For instance, poor road conditions in Uganda cause breakage and spoilage of local beer during transport. Elsewhere, a limited supply of financial products and services to address the working capital needs of SMEs prevent the expansion of companies across the ASEAN region and inflates the costs of final and interim goods and services. And in regions with low post-secondary enrollment rates or weak technical and vocational institutions, companies can offer only limited value-add to products, services and other SME partners along this pathway. All of these challenges are only amplified for companies wishing to access international markets, a step that requires competing against firms and clusters already well established in their given areas of expertise.
If governments are to address these challenges in an efficient and impactful way, close integration with the private sector to ensure policy and investment efforts effectively target needs is a critical prerequisite to successful cluster development and local economic growth.
Finally, in addition to the important roles played by both the public and private sectors in the growth of successful economic clusters, academic and research institutions also play a critical part through their role as knowledge hubs generating new ideas that can be shared and tested widely by surrounding enterprises. Such sharing can be through direct partnerships between firms, but also through the fertilization of new product or design ideas by former students. Canada’s ‘Silicon Valley of the North’ – Ontario’s Kitchener-Waterloo region – is a perfect example of such synergies in action. There, the University of Waterloo has over the last two decades developed deep, foundational connections to the local software industry that have spawned numerous successful start-ups created by Waterloo alumni. Moreover, such alumni represent exactly the right talent these businesses will need in order to grow.

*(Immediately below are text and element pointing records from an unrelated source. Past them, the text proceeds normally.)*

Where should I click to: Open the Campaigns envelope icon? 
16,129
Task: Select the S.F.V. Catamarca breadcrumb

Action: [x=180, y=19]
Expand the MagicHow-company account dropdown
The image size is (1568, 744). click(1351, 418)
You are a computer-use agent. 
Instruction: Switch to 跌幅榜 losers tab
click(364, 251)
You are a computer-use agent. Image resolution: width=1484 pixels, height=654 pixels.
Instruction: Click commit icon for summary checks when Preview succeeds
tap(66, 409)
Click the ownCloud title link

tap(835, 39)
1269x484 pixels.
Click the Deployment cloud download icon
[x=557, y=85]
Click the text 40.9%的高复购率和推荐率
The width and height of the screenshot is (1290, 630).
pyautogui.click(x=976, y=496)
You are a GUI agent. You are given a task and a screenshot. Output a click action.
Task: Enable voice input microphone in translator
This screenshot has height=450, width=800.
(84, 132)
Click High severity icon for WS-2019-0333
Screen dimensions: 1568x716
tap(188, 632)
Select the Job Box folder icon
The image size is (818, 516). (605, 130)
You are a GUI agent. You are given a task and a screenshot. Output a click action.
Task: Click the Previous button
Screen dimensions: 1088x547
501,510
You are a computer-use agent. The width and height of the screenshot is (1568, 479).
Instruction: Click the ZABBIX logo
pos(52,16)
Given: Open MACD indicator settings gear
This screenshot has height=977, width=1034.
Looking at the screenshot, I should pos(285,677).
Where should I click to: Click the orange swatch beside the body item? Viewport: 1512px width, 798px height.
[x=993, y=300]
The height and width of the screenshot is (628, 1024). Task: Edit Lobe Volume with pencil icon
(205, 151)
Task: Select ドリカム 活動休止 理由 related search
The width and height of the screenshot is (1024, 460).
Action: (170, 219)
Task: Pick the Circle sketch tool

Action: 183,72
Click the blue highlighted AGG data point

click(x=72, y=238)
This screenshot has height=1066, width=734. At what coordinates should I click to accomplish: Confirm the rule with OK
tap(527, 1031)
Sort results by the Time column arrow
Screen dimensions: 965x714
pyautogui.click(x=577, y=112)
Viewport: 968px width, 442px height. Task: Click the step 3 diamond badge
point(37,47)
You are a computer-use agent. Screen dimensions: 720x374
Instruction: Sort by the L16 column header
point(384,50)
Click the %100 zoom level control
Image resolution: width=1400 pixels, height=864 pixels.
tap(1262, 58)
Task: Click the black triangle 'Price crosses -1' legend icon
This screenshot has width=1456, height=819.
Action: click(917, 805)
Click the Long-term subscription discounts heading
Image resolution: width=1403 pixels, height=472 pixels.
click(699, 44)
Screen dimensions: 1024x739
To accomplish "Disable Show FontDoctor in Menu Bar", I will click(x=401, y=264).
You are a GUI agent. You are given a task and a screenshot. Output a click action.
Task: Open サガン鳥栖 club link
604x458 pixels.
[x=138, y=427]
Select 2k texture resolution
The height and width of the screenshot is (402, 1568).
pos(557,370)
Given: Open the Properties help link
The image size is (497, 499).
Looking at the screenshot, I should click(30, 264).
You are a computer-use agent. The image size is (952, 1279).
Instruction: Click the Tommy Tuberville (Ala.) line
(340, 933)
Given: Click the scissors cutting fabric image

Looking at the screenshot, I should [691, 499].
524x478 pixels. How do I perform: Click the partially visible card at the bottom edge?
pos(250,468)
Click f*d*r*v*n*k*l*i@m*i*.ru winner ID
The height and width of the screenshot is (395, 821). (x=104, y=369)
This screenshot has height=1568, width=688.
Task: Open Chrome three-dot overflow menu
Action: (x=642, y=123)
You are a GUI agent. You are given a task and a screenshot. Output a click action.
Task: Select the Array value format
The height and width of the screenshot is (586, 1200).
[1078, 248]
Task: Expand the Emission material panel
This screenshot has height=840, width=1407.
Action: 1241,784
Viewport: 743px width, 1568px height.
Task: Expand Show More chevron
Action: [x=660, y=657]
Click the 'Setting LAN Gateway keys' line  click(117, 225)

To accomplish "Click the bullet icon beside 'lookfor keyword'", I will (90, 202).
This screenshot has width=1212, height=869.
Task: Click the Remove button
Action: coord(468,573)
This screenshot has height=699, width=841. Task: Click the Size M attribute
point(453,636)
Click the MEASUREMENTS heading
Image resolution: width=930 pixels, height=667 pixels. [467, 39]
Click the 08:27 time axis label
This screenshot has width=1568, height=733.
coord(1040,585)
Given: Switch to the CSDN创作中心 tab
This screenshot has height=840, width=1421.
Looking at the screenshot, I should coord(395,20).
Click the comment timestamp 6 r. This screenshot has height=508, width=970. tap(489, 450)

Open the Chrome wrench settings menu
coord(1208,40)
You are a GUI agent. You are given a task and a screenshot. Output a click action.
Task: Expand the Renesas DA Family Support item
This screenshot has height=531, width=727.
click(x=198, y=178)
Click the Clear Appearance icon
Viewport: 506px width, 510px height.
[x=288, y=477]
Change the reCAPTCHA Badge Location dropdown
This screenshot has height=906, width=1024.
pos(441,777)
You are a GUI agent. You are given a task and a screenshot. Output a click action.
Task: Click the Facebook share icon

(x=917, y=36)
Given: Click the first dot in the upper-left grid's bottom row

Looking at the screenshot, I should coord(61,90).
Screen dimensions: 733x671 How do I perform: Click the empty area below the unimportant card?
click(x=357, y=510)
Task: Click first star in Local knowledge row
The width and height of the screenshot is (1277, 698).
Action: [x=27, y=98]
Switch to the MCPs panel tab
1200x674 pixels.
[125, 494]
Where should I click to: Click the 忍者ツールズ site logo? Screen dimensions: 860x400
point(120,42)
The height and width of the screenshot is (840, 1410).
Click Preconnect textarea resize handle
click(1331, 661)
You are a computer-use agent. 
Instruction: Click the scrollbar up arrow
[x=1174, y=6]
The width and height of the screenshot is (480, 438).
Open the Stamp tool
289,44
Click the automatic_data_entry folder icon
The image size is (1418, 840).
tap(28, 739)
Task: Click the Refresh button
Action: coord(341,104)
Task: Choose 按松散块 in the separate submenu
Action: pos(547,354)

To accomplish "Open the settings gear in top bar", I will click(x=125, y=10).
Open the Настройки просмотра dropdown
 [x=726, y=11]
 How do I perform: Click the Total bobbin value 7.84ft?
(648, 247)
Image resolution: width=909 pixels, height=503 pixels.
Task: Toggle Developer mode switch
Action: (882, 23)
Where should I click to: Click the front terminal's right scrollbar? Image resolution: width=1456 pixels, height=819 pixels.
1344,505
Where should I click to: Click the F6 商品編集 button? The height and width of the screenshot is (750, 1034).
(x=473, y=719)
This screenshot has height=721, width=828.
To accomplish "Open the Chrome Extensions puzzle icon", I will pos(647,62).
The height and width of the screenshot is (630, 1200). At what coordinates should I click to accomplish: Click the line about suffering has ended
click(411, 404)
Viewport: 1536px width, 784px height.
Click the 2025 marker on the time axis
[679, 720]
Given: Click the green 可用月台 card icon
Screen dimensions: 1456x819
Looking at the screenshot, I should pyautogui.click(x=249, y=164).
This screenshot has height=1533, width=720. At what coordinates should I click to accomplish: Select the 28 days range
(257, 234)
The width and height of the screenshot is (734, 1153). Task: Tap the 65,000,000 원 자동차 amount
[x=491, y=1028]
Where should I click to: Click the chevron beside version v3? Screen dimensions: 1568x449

As visible in this ‘cluster’, rather than obliging each business to invest in research and development from scratch on their own, the investments already being made by pre-existing academic and research bodies can be leveraged multiple-times over at far less cost to each individual firm. These institutions can also be called up on ‘as required’ to bring in new ideas can generate the innovations to address key development challenges. These innovations can appear in the form of new technology, but also in the form of new processes and approaches to managing the value chain resulting from the cross-pollination of ideas between otherwise unrelated businesses.
In closing, the multiplicity of variables at play and stakeholders involved in making a Master Plan such as Indonesia’s a success can appear daunting at first. However, if the team behind a program such as NSLIC can break it down into a strategy anchored by the four pillars above, adaptable to the unique needs of each region, then the potential for its realization all of sudden becomes much more real for all concerned.